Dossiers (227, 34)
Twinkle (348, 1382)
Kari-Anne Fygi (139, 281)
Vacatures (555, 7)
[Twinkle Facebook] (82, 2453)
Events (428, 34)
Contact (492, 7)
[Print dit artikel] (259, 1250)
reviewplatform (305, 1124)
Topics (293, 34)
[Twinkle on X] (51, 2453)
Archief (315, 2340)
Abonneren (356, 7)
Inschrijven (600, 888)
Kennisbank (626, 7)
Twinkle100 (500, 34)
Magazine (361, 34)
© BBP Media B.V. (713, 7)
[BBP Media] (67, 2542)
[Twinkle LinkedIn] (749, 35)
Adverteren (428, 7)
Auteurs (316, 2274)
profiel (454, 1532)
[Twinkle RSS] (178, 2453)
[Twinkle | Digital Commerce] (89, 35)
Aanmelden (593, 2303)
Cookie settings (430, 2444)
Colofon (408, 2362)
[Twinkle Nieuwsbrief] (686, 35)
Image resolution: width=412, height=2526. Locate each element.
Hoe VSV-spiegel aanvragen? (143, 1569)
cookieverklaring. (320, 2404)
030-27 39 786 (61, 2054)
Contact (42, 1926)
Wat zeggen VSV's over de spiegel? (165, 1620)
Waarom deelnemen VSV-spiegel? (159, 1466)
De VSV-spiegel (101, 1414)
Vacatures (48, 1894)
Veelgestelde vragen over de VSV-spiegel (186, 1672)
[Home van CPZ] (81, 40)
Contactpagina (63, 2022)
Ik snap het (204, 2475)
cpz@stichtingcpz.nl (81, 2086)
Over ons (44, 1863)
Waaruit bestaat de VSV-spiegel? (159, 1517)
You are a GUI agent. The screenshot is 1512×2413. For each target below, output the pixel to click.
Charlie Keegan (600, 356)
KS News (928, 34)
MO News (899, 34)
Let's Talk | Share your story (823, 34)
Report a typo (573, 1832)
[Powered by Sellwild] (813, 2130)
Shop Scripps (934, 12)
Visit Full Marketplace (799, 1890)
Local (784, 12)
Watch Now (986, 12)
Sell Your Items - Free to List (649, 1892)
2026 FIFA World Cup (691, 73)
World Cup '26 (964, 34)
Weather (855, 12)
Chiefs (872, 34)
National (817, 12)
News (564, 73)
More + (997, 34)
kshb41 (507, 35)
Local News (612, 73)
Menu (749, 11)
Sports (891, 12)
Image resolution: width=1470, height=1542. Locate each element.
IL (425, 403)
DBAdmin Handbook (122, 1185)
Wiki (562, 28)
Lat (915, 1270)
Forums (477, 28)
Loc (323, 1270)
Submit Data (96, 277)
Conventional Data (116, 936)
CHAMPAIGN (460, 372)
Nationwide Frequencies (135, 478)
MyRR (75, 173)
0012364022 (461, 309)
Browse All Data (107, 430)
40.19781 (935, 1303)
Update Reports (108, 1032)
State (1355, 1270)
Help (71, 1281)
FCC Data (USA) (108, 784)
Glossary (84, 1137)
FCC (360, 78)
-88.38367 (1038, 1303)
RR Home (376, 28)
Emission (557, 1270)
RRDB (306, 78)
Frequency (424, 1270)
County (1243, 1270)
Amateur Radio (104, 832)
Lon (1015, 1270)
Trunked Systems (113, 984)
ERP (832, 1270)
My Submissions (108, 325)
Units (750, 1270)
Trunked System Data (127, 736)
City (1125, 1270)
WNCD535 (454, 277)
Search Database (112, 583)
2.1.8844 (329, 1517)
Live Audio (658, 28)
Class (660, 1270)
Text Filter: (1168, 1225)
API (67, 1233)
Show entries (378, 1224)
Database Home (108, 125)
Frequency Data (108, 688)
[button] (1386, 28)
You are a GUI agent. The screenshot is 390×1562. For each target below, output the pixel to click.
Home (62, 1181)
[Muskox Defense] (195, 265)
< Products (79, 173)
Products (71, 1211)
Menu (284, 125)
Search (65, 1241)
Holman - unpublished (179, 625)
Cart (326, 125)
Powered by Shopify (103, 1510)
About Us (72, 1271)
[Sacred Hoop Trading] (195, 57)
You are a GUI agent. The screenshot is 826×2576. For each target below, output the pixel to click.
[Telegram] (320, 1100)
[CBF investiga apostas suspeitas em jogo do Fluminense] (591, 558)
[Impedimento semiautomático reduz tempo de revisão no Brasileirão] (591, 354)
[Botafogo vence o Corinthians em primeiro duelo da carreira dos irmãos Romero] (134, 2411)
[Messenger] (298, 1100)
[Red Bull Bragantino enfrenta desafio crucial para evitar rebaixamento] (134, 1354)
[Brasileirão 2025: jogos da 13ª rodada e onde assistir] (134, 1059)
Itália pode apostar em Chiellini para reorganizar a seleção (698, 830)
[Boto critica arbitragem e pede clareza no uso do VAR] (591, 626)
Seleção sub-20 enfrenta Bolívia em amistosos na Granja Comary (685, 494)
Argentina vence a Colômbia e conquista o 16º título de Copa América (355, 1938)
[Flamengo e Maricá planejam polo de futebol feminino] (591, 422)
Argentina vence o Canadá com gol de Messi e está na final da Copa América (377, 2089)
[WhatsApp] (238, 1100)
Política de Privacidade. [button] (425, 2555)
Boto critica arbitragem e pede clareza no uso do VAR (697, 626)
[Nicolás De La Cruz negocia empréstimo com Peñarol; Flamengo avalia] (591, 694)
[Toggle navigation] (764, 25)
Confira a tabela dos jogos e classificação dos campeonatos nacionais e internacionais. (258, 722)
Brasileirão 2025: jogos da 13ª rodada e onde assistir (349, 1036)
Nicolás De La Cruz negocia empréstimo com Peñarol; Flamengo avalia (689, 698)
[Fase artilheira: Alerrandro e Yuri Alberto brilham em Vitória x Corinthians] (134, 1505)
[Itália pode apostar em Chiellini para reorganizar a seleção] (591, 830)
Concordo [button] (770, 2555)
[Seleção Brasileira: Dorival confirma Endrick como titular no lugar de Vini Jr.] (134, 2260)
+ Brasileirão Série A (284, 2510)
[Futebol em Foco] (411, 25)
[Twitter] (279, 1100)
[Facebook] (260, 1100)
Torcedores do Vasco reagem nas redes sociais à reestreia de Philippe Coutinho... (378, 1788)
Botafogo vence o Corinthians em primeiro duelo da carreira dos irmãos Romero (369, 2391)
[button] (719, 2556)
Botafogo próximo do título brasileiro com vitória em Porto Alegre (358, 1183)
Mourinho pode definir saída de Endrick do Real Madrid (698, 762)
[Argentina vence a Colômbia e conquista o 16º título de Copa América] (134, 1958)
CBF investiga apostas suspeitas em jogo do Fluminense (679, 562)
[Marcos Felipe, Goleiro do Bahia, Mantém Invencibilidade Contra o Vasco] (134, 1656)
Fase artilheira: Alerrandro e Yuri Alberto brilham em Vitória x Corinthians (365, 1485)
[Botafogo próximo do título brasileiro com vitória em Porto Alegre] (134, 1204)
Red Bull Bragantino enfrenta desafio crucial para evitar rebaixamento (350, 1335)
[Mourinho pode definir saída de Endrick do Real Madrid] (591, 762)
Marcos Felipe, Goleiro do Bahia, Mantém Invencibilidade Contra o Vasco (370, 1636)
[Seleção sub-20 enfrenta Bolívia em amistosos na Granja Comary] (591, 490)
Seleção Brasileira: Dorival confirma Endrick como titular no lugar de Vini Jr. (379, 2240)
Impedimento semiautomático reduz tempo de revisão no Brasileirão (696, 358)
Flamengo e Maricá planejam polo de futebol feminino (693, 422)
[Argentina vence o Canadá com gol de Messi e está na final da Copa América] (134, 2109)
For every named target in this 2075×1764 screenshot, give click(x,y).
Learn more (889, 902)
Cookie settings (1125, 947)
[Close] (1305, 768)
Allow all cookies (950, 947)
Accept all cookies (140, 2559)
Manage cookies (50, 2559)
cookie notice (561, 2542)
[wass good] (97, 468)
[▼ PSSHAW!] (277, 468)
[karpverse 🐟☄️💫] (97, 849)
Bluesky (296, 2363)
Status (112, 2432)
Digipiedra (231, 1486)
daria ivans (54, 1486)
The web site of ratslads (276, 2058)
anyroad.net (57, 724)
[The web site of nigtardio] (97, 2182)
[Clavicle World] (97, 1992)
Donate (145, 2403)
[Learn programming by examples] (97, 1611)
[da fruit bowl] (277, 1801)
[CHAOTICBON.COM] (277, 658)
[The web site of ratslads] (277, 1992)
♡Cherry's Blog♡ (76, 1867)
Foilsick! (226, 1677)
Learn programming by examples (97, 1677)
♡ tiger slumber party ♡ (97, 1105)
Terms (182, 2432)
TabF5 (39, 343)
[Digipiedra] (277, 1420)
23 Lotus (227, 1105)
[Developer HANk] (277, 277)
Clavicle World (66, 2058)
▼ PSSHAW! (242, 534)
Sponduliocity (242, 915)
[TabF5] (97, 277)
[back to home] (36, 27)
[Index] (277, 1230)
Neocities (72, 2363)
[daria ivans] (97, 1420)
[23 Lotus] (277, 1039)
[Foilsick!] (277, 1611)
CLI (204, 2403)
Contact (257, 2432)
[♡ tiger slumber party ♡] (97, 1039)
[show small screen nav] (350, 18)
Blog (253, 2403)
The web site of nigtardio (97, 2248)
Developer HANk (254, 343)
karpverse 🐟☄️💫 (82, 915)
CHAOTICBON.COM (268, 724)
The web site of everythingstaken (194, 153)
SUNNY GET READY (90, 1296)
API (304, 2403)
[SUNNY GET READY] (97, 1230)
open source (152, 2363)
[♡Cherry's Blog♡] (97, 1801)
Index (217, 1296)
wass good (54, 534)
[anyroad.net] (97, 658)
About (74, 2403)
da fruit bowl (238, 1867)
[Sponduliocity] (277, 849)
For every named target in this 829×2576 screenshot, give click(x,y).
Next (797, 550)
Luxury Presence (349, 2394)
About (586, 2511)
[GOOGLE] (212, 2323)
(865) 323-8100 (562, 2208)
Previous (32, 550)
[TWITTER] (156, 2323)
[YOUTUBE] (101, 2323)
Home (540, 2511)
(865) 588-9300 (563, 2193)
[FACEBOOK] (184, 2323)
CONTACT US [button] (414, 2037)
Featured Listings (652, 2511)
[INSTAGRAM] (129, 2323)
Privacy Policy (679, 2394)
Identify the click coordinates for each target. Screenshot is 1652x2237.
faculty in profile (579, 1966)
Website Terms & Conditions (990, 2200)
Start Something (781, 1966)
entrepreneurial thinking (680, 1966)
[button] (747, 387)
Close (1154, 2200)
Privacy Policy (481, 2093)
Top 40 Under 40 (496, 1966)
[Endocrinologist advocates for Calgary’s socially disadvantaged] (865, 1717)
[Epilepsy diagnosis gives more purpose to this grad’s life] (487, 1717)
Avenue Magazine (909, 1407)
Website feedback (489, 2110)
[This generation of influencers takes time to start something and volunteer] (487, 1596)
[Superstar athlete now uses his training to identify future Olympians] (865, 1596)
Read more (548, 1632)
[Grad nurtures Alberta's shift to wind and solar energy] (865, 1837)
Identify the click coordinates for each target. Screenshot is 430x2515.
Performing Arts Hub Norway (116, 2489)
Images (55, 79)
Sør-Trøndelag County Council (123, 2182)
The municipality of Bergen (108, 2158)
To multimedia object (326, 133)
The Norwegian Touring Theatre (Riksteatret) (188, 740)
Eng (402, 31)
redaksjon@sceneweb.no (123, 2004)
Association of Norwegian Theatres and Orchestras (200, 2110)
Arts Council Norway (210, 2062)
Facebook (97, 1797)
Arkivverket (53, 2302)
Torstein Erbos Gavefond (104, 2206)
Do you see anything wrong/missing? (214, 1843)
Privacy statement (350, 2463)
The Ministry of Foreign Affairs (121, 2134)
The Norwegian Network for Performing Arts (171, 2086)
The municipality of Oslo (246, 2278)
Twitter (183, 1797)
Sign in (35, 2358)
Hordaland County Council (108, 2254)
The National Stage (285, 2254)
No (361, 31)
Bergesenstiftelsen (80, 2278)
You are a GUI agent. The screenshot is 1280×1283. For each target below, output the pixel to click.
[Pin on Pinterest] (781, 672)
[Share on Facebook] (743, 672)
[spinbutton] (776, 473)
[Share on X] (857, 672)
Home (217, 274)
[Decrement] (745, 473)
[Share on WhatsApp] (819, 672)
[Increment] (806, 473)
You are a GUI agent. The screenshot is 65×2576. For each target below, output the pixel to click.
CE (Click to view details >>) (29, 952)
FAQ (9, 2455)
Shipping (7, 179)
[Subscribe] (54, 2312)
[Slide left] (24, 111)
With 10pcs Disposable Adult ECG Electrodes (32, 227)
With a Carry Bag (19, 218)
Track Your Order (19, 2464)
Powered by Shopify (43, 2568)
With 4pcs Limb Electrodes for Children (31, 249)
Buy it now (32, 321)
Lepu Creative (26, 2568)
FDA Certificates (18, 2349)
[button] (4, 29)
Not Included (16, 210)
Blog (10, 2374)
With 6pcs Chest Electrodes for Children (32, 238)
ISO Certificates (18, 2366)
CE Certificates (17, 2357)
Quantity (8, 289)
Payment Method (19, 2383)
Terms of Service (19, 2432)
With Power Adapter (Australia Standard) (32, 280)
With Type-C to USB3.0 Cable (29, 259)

==================================================

▶ **Task to carry out**:
Starting at the top of the data above, repeat every line exactly until the line containing "MyRR (75, 173)" has been given, then stop.

▶ **Reply to the exercise**:
Dossiers (227, 34)
Twinkle (348, 1382)
Kari-Anne Fygi (139, 281)
Vacatures (555, 7)
[Twinkle Facebook] (82, 2453)
Events (428, 34)
Contact (492, 7)
[Print dit artikel] (259, 1250)
reviewplatform (305, 1124)
Topics (293, 34)
[Twinkle on X] (51, 2453)
Archief (315, 2340)
Abonneren (356, 7)
Inschrijven (600, 888)
Kennisbank (626, 7)
Twinkle100 (500, 34)
Magazine (361, 34)
© BBP Media B.V. (713, 7)
[BBP Media] (67, 2542)
[Twinkle LinkedIn] (749, 35)
Adverteren (428, 7)
Auteurs (316, 2274)
profiel (454, 1532)
[Twinkle RSS] (178, 2453)
[Twinkle | Digital Commerce] (89, 35)
Aanmelden (593, 2303)
Cookie settings (430, 2444)
Colofon (408, 2362)
[Twinkle Nieuwsbrief] (686, 35)
Image resolution: width=412, height=2526. Locate each element.
Hoe VSV-spiegel aanvragen? (143, 1569)
cookieverklaring. (320, 2404)
030-27 39 786 (61, 2054)
Contact (42, 1926)
Wat zeggen VSV's over de spiegel? (165, 1620)
Waarom deelnemen VSV-spiegel? (159, 1466)
De VSV-spiegel (101, 1414)
Vacatures (48, 1894)
Veelgestelde vragen over de VSV-spiegel (186, 1672)
[Home van CPZ] (81, 40)
Contactpagina (63, 2022)
Ik snap het (204, 2475)
cpz@stichtingcpz.nl (81, 2086)
Over ons (44, 1863)
Waaruit bestaat de VSV-spiegel? (159, 1517)
You are a GUI agent. The screenshot is 1512×2413. For each target below, output the pixel to click.
Charlie Keegan (600, 356)
KS News (928, 34)
MO News (899, 34)
Let's Talk | Share your story (823, 34)
Report a typo (573, 1832)
[Powered by Sellwild] (813, 2130)
Shop Scripps (934, 12)
Visit Full Marketplace (799, 1890)
Local (784, 12)
Watch Now (986, 12)
Sell Your Items - Free to List (649, 1892)
2026 FIFA World Cup (691, 73)
World Cup '26 (964, 34)
Weather (855, 12)
Chiefs (872, 34)
National (817, 12)
News (564, 73)
More + (997, 34)
kshb41 (507, 35)
Local News (612, 73)
Menu (749, 11)
Sports (891, 12)
Image resolution: width=1470, height=1542. Locate each element.
IL (425, 403)
DBAdmin Handbook (122, 1185)
Wiki (562, 28)
Lat (915, 1270)
Forums (477, 28)
Loc (323, 1270)
Submit Data (96, 277)
Conventional Data (116, 936)
CHAMPAIGN (460, 372)
Nationwide Frequencies (135, 478)
MyRR (75, 173)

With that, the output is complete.